-- start Extract to read --

Springtime in Ethan’s Garden

Ethan’s Mom: Happy Eastertide – here we are on the “other side” of the event that changes everything, Jesus’ death and resurrection. As expected, March was difficult, but again, I was surprised by the different manifestation it took this year. For some reason, I found myself really struggling to respond to the acknowledgements of friends and family when that hasn’t been an issue before. Sometimes the bereaved struggle to find words just as much as those who seek to comfort them. So if you are reading this, know that I read every text/email/card multiple times, and they each brought comfort to my heart. My precious sister-in-law expressed a desire to “take a little patch of the weeds and tear them down” in reference to the figurative language from my last post. Truly, knowing that people remembered Ethan, prayed for us, reached out to us, and said his name did keep the weeds from completely taking over. Thank you.

Yesterday, God lifted my gaze away from the weeds and onto the beauty of the garden. Our BSF study notes stated this week, “…if God takes away what we treasure, we can trust that His loving care and faithfulness will go with us into life with the loss…If something you once held dear is gone, how has God met your deepest needs?” I had to think about that one for a few days. One of our deepest needs as Ethan’s parents is to know that his life mattered. Another is reassurance of God’s love and design for us, which includes the consummation of His redemptive plan at Christ’s return. Both of these needs were met in a sweet experience at our kids’ preschool this week.

After Ethan died, family and friends who wanted to make a donation in his memory contributed to the preschool our children have attended, which is also a ministry of our church. In fact, many of the teachers have come to feel like extended family as they have cared for at least one of our children each year for the last decade. In 2017, our middle two children were in the crawler and 3K classrooms, and the school did so much in taking care of them (and us!) in special ways during that very difficult spring. Two years later, they welcomed Ethan’s twin brother to school and acknowledged our pain of not dropping off two boys to their first day of 2K.

It took a while to decide on something to do with the fund that would be both meaningful and useful. But eventually, both the preschool director and I came up with the same idea – a garden. The money was used to buy materials to rehab a small section of landscaping on the playground into Ethan’s Garden. Two master gardeners from our church (one of whom planted our backyard Ethan’s Garden) prepared the soil and planted a Japanese maple tree and a row of Lenten roses along the back. In the summer of 2019, Ethan’s Garden was dedicated in a small ceremony attended by preschool staff, church family, and other friends and family. Ethan’s dad made a beautiful speech, and I led everyone in “A Liturgy for the Planting of Flowers” from Every Moment Holy Volume I. We then planted flowers while a friend sang “Hymn of Promise.” It was a beautiful and bittersweet ceremony.

Yesterday we planted petunias with the 3K class that our boys should be in together. The children experienced God’s creation as they dug holes, scooped dirt, and watered the new plants. As we smelled the fresh leaves, felt the moist soil, and observed the delicate roots, we talked with the children about how God satisfies the needs of each flower with sun, rain, and nutrients from the soil. Some asked about the caboose bird feeder in the center, and we told them it was a reminder of our son. I think it was a special experience for the children; it certainly was for me.

-- end Extract to read --
-- start Available data --

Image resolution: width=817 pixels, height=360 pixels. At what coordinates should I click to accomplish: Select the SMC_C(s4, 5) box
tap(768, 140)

-- end Available data --

## The problem
Please continue the post about Ethan's Garden, starting right after its last sentence. The data above isn't needed here.

## Final result
After the children went back inside, Ethan’s dad and I read the same liturgy from the garden’s dedication. These words brought tears to my eyes:

“[These flowers] are a warrant and a witness, each blossom shouting from the earth that death is a lie, that beauty and immortality are what we were made for. They are heralds of a restoration that will forever mend all sorrow and comfort all grief.”

After the darkness and doubts of the past several weeks, I needed the testimony of these delicate witnesses. Through them, God met my need for a reminder of his faithfulness.

The liturgy then moves on to a request for God’s blessings on the newly planted flowers and closes with this benediction:

“Let these flowers, O Lord, bear witness in their deepest natures to eternal things. Let our lives also, O Lord, do the same. Amen.”

As Ethan’s dad said at the garden’s dedication, “it is our hope and prayer that a tiny mental seed will be planted of God speaking to [the children] about life and growth and how death is not the end of the story: that God gives new life to all who believe in Jesus.” These flowering witnesses were planted in a garden created because of Ethan. His short life bears witness in its deepest nature to eternal things — on the playground, in our home, and in my heart. God used this small garden to show me that Ethan’s life mattered and matters still as God uses him to bear witness to His love, just like the flowers in a springtime garden.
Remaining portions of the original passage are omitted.